PROBLEM STATEMENT → Pick out all lines of the entries that include the word "Kamizelka" and copy them.

------ SUPPLIED RECORDS ------

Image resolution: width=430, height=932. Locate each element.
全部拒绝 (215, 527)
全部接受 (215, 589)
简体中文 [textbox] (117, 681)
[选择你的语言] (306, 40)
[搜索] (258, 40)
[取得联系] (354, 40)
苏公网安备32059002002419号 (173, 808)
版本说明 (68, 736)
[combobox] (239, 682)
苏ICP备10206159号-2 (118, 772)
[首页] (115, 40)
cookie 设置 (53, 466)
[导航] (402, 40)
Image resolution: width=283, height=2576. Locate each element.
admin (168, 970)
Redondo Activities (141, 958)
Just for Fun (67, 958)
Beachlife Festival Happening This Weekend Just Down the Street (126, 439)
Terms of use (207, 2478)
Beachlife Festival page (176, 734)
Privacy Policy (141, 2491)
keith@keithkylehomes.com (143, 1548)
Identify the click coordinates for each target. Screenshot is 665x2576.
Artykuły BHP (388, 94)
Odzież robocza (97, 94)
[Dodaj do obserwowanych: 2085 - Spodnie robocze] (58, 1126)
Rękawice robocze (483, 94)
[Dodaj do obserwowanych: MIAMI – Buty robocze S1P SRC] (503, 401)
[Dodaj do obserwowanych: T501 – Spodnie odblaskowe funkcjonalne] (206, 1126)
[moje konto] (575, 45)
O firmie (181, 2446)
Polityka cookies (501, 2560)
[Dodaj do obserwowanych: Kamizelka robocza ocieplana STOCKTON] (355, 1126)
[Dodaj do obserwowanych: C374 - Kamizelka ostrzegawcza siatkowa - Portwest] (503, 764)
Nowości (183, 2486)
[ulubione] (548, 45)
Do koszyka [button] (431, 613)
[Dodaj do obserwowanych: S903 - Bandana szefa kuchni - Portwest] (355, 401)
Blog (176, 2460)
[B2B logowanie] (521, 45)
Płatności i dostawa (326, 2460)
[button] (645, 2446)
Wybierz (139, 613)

------

RESULT BELOW →
[Dodaj do obserwowanych: Kamizelka robocza ocieplana STOCKTON] (355, 1126)
[Dodaj do obserwowanych: C374 - Kamizelka ostrzegawcza siatkowa - Portwest] (503, 764)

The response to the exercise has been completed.